Hypertensive Animal Models

To study molecular mechanisms, several animal models are utilized:

  • Spontaneously Hypertensive Rat (SHR): Found within the Wistakot (Wistar-Kyoto) strain. They reach blood pressures of 180220mmHg180-220\,mmHg and exhibit endothelial dysfunction, cardiac hypertrophy, renal dysfunction, insulin resistance, and dyslipidemia.

    • SHR-SP: Stroke-prone SHR; shows more severe cardiovascular disease and frequent cerebral strokes.

    • Other variants: Spontaneous hypertensive obese rats and heart failure rats.

  • Dahl Salt-Sensitive Hypertensive Rat: Derived from Sprague-Dawley rats.
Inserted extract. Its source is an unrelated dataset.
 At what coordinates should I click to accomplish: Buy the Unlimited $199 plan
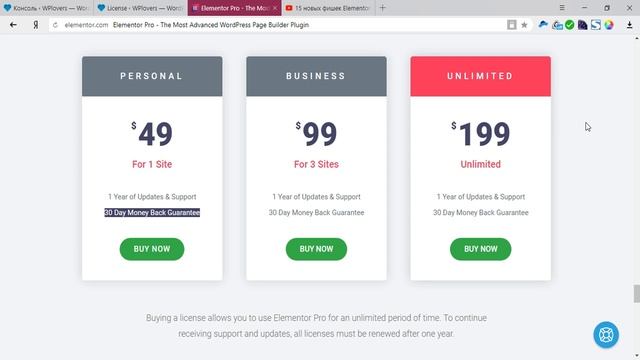[480, 249]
High salt diets increase MAP to 160mmHg160\,mmHg within 21 days.

  • DOCA-salt (Docochinostron acetate): Rats are treated with a subcutaneous DOCA pellet and provided with salt water to induce hypertension.

Endothelial dysfunction plays a important role in the development and progression of hypertension, a condition characterized by persistent high blood pressure. The endothelium, the thin layer of endothelial cells lining the blood vessels, is crucial for maintaining vascular homeostasis. When this endothelial layer becomes dysfunctional, it disrupts the balance of relaxing and contracting factors, ultimately leading to increased vascular resistance and hypertension. Several molecular pathways contribute to this dysfunction, particularly the impairment of nitric oxide (NO) synthesis, altered release of endothelium-derived relaxing factors (EDRFs), and increased production of endothelium-derived contracting factors (EDCFs).
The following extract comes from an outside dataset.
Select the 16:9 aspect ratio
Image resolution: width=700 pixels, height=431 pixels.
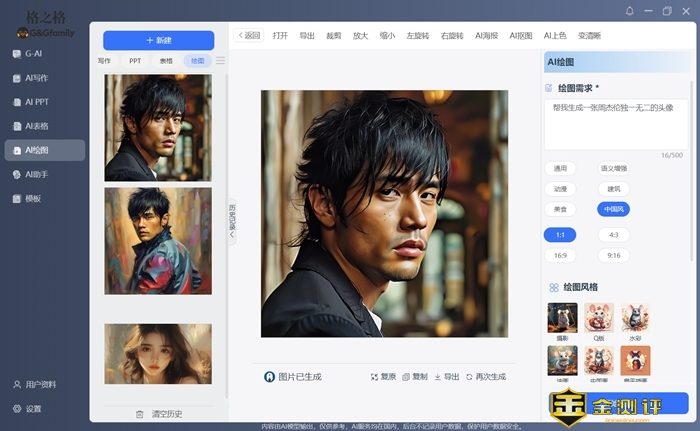[x=560, y=255]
One of the main molecular pathways affected in endothelial dysfunction is the NO pathway. Normally, endothelial cells produce NO through the action of endothelial nitric oxide synthase (eNOS), which converts L-arginine into NO in the presence of cofactors like calmodulin and tetrahydrobiopterin (BH4). NO is a vasodilator that promotes relaxation of smooth muscle cells in blood vessels, leading to reduced arterial pressure. In hypertensive conditions, oxidative stress results in the formation of reactive oxygen species, which can reduce BH4 and disturb the coupling of eNOS. This situation, known as NOS uncoupling, results in reduced NO production and generation of superoxide, a reactive molecule that can further promote vascular inflammation and increase blood pressure. This loss of NO bioavailability is one of the key contributors to endothelial dysfunction and the development of hypertension.
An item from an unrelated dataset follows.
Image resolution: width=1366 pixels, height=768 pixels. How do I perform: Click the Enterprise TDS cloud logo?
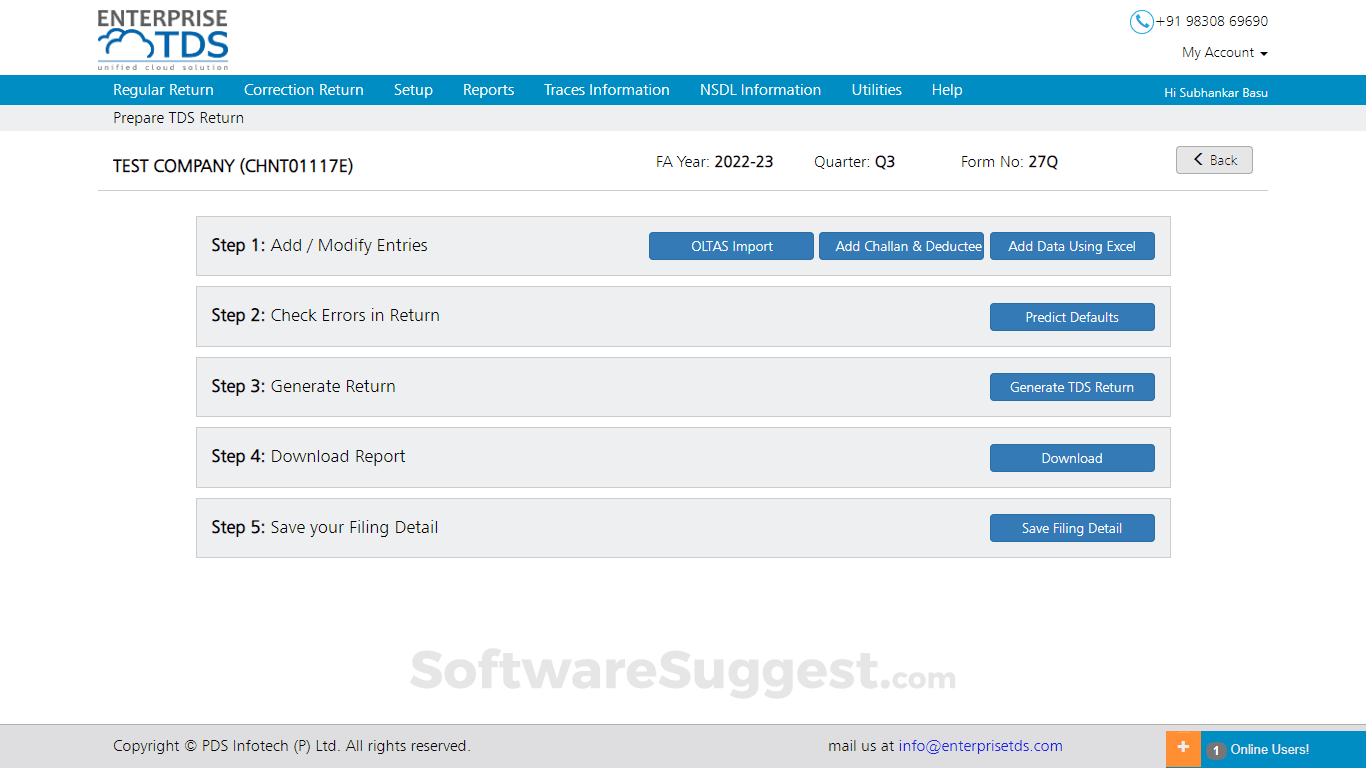tap(161, 37)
Another significant pathway involved in endothelial dysfunction is the release of EDRFs. In healthy endothelial cells, pathways involving eNOS result in the production of various EDRFs, such as prostacyclin (PGI2) and endothelium-derived hyperpolarizing factors that help to maintain vascular tone and prevent excessive constriction of blood vessels. When endothelial function is compromised, the production of these EDRFs decreases, leading to a lack of vasodilation. Decreased levels of PGI2 can lead to an imbalance favoring vasoconstriction. The smooth muscle cells in the blood vessel walls begin to show increased tension, contributing to elevated blood pressure.

In addition to impaired NO and EDRF pathways, the production of EDCFs is another important aspect of how endothelial dysfunction contributes to hypertension. In a healthy state, endothelial cells release EDCFs like ET-1 and thromboxane A2, which play a role in generating vasoconstriction. However, when endothelial dysfunction occurs, there is often an increased synthesis and release of these contracting factors. For example, ET-1 is produced from its precursor peptide and can bind to its receptors on smooth muscle cells, activating phospholipase C and leading to increased intracellular calcium concentrations, which promotes muscle contraction and further elevates blood pressure. The hyperactivity of EDCFs in the context of endothelial dysfunction makes the situation worse by promoting vasoconstriction, which is detrimental to the regulation of blood pressure.